* EXERCISE BRIEF
Return the data below exactly, but only from the line containing "You are a GUI" through the line containing "The width and", with both of those lines included.

*** Opening of DATA FOR THE TASK ***

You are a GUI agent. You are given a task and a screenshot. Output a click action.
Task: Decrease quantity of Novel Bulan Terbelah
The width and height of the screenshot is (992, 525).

*** Close of DATA FOR THE TASK ***
*** Opening of DATA FOR THE TASK ***

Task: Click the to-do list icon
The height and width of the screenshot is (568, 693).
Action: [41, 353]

*** Close of DATA FOR THE TASK ***

* SOLUTION FOR THIS PROBLEM
You are a GUI agent. You are given a task and a screenshot. Output a click action.
Task: Decrease quantity of Novel Bulan Terbelah
The width and height of the screenshot is (992, 525).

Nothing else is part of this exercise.